To other ways out of the difficult situation can be attributed:
- Refusal from the arms race and from weapons capable of destroying the planet. First of all, nuclear weapons must be eliminated, - overcoming the crisis associated with the unequal interaction of man and nature. Particular attention should be paid to issues of environmental protection, awareness of the depletion of natural resources and their protection. At the same time, the main task of the world community is the saving of world resources, as well as the fight against water, soil and air pollution, - combating overpopulation in various countries of the world, as well as addressing the demographic crisis in developed countries, - protecting against negative consequences of scientific and technological revolution; Solving problems with alcoholism, oncological diseases, drug addiction, AIDS and so on.
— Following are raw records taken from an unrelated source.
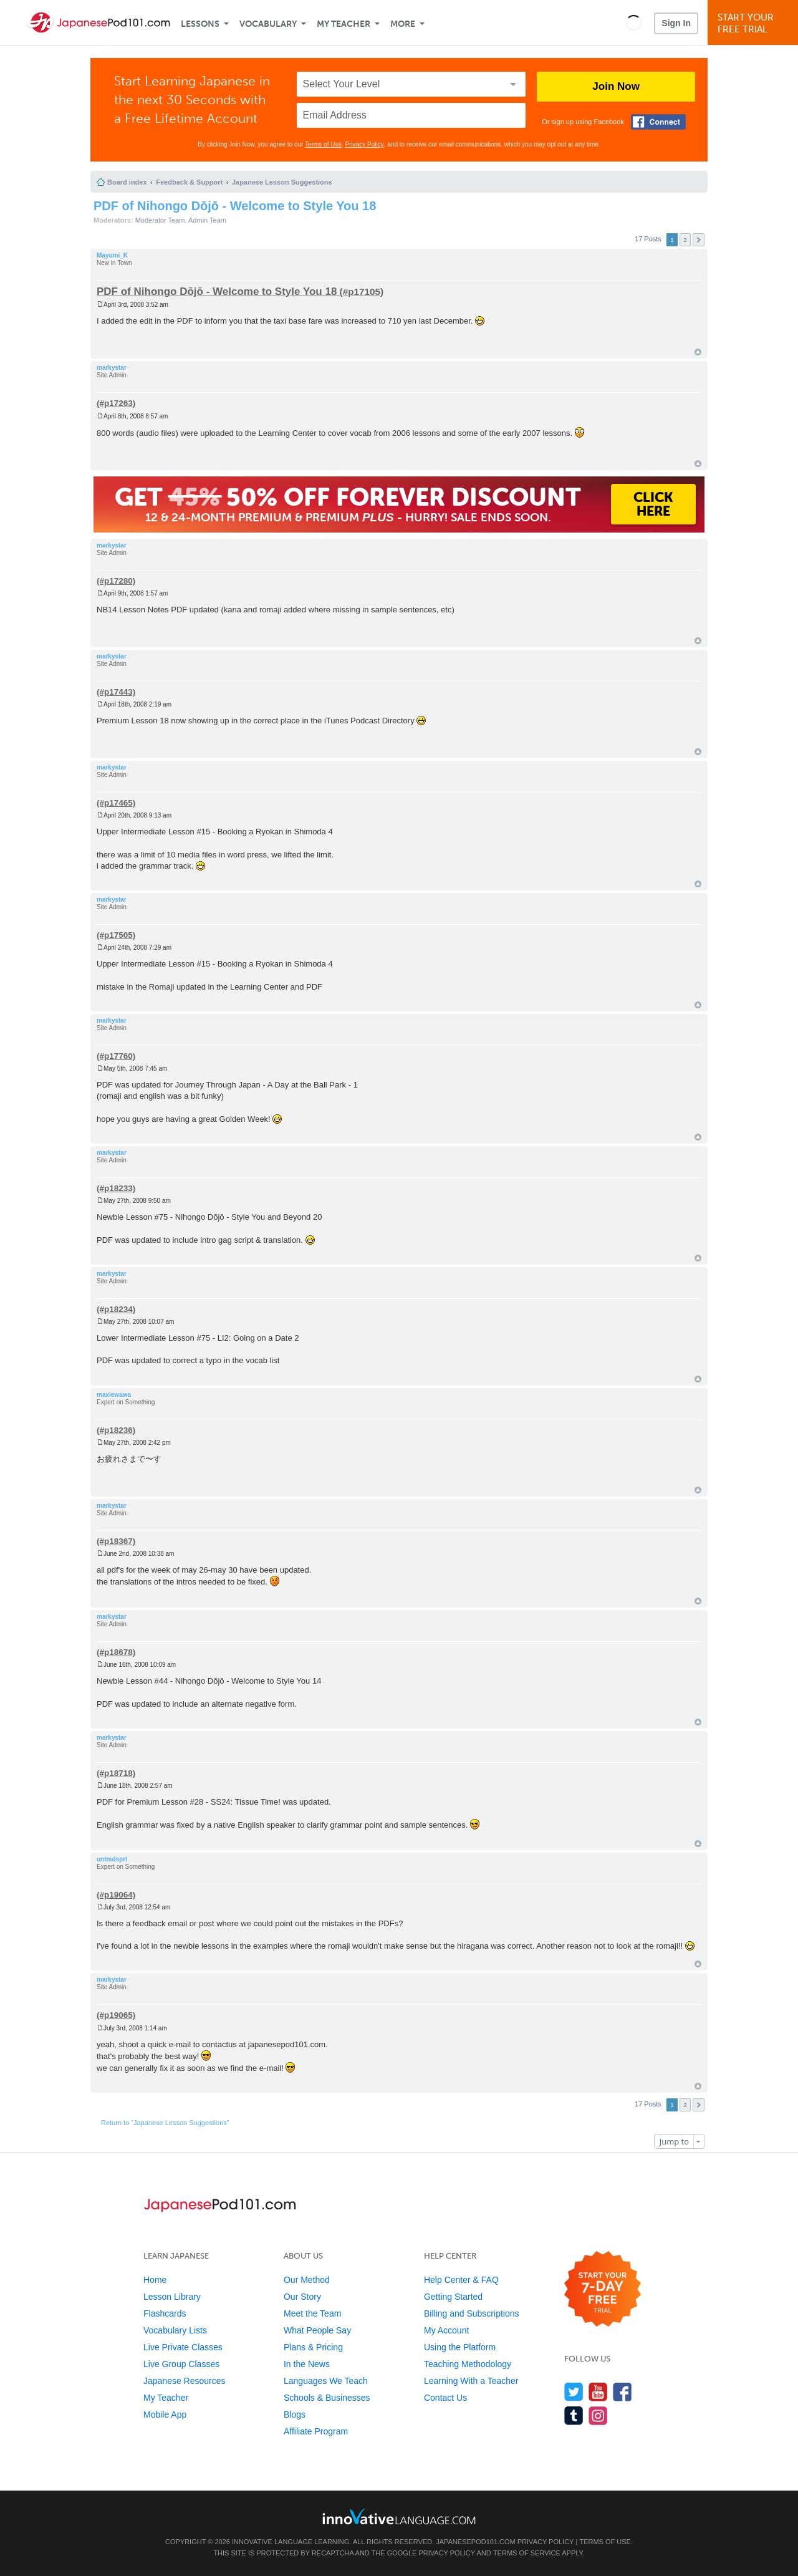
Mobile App (164, 2414)
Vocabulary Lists (175, 2330)
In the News (307, 2364)
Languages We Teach (326, 2381)
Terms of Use (323, 144)
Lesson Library (172, 2297)
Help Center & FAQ (461, 2280)
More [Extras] (402, 24)
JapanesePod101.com (476, 2541)
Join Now (616, 86)
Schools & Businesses (327, 2398)
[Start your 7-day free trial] (602, 2289)
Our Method (307, 2280)
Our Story (302, 2297)
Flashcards (164, 2313)
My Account (446, 2330)
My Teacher (343, 24)
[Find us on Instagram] (598, 2415)
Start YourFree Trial (755, 23)
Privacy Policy (364, 144)
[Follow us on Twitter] (574, 2391)
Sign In (676, 23)
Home (154, 2280)
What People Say (317, 2330)
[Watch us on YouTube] (598, 2391)
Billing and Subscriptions (471, 2313)
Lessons (200, 24)
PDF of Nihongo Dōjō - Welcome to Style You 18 (235, 206)
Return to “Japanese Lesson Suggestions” (165, 2122)
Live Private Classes (183, 2347)
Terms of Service (526, 2553)
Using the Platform (460, 2347)
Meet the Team (312, 2313)
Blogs (294, 2414)
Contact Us (445, 2398)
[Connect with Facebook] (658, 122)
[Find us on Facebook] (622, 2391)
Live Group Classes (181, 2364)
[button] (634, 22)
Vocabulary (268, 24)
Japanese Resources (184, 2381)
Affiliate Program (316, 2431)
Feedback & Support (189, 182)
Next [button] (698, 239)
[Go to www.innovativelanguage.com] (399, 2516)
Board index (127, 182)
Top (698, 352)
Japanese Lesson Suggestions (282, 182)
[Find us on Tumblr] (574, 2415)
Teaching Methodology (467, 2364)
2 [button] (685, 239)
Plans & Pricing (313, 2347)
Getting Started (453, 2297)
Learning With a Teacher (471, 2381)
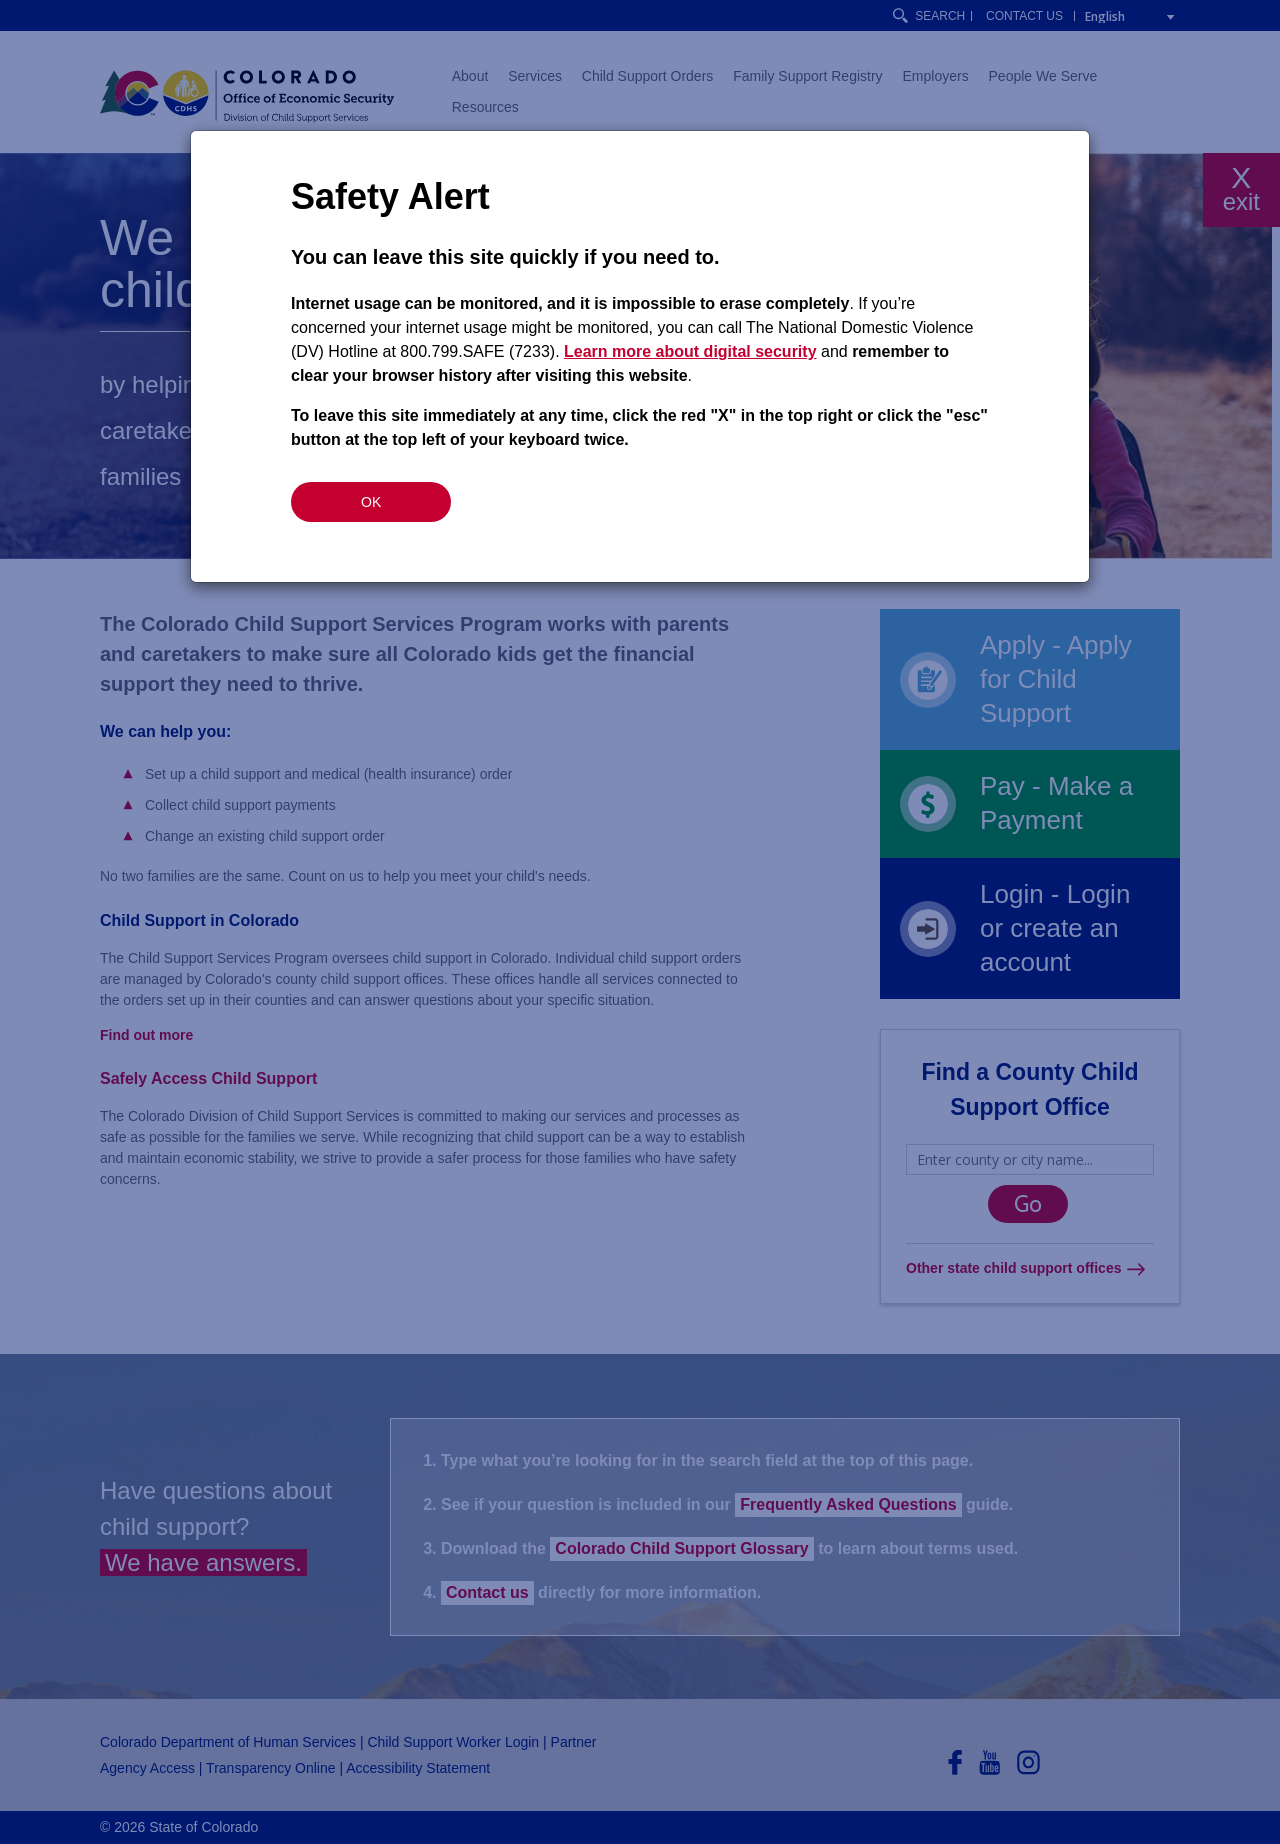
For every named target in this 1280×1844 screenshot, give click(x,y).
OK (371, 502)
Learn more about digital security (690, 351)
Problems of the Russian economy and ways to solve them
The world economy is made up of many economies of different countries. At the same time, each country has its own problems, which require urgent decisions from its government. Not an exception is Russia, in whose economy it is possible to single out a whole "heap" of problems:
- excessive emphasis on the sale of raw materials. This, on the one hand, suppresses the development of other branches of the economy, while the other does not provide its citizens with affordable energy because most of the fuel goes abroad;
- monopolised market, which leads to higher prices in all sectors of the economy. Life under the "dictation" of monopolies inevitably leads to a decrease in the quality of the service and a high level of inflation - the centralization of the Russian economy. In this case, some earn their capital, while others redistribute it. Thus, entrepreneurs are not interested in improving the quality of products and growth in production - insufficient development rates and weak protection of the country's monetary and settlement system. Particularly affected by the budgetary sphere, concerning the servicing of individuals - the lack of stability in the legislative sphere, the possibility of a dual interpretation of many laws; - Excessive outflow of capital abroad, which is carried out under a variety of pretexts;
Insufficient influence of the economic sector on the development of the country - a high level of corruption of officials, as well as regular violations in all areas of activity (including at the highest level) - mixing of commercial and public economy - problems with the employment of young professionals and people after 50 years - inefficient use of funds by businessmen and commercial entities - low level of training of specialists, both working professions and specialists - inadequate level of development of health care Storage in the country - low state control over the work or inactivity of civil servants (including major officials).
The solution of the problems of the Russian economy lies solely in the reforms that must take place in three directions:
- economic. Particular attention should be paid to equalising the terms of competition, determining the licensing procedure, simplifying inspections, and so on - administrative. Establishment of the work of the "top" in the management sphere, the fight against corruption;
- social. Reforms in health care, education.